Je traînais sur le net, un term paper vaguement en souffrance, une nuit foutue et je suis tombé sur mon blog, que j'ai relu bien sûr. Puis de fil en aiguille, celui de T. puis celui de B. Son ancien, celui avec un fond rose. Plus ou moins consciemment, je cherche ce qui parle de moi. Enfin du moi de l'époque. Je tombe sur la rubrique Koala et Koalo. 4 articles seulement, que j'ai lu en partant de la fin. Au quatrième, j'ai laissé échappé une larme. Elle attend toujours, sur un coin de l'oeil, elle ne coulera pas, je pense. Ce serait déjà trop.


Ma vie n'est pas vraiment une histoire de larmes pourtant. Je n'ai jamais vraiment pleuré, vous savez. Quelques-une par-ci, par-là. Celle qui s'est échappée devant Casablanca, le moment où tout le monde chante La Marseillaise. Fibre patriotique ? L'autre fois, quand J. me fuit d'un seul coup, triste comme peut l'être une femme bafouée. Je claque la porte d'abord, furieux et m'enfouis sous mes couvertures et je les sens monter, ces pleurs amers. Alors je la suis en courant. En chaussettes. Je la retrouve 50m plus loin, en pleine rue Bonaparte, devant Cacharel, où était-ce MaxMara ? On ne sait pas quoi se dire, je devais avoir l'air faux sûrement, là, comme ça, dans le froid, à chuchoter des "mon amour". Puis je rentre chez moi et m'allume une cigarette.


Vous le voyez, je n'ai pas l'air d'un grand sentimental. Et pourtant, ça vit là-dedans. J'veux dire, je vibre toujours, "vibrionne" même comme dirait l'autre (moi en fait).
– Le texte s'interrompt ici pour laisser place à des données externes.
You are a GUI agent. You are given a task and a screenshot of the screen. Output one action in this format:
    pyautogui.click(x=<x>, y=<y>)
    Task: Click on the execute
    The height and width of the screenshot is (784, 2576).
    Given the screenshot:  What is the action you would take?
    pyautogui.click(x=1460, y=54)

Je relisais B., donc. Et je comprenais enfin ces mots obscurs. Lipp, Deux Magots. Oui alors je me doutais bien, je vais pas vous jouer la comédie du provincial. Mais maintenant j'associais une image fringante dans mon imaginaire. Le Lipp, avec la chope de bière et les Deux Magots, juste en face de l'Eglise de Saint Germain des Près. Encore un bel exemple de ce monde que je commence à connaître un peu et auquel je pense souvent. Forcément quand vous habitez dans le 6ème, vous vous demandez un jour si vous serez comme ça, vous aussi, si vous ne l'êtes pas déjà.


J. m'a fait rire tout à l'heure, c'était les soldes et elle moquait gentiment tous ces gens heureux de sortir faire les magasins, heureux de consommer à moindre coût. La foule des grands jours rue de Rennes, les grands sacs à la main, l'air heureux. Même derrière le masque de détachement sûr de soi habituel, on pouvait le voir, ce bonheur simple. Alors ce serait ça ? Faut-il se moquer ou se réjouir des sentiments de ces gens ? Sont-ils simplets ou juste authentiques ? Pour la première fois mardi, un vêtement de marque m'a donné la furieuse envie d'être riche. Le début de la fin ?


Il est 7h, le réveil de la voisine sonne, strident.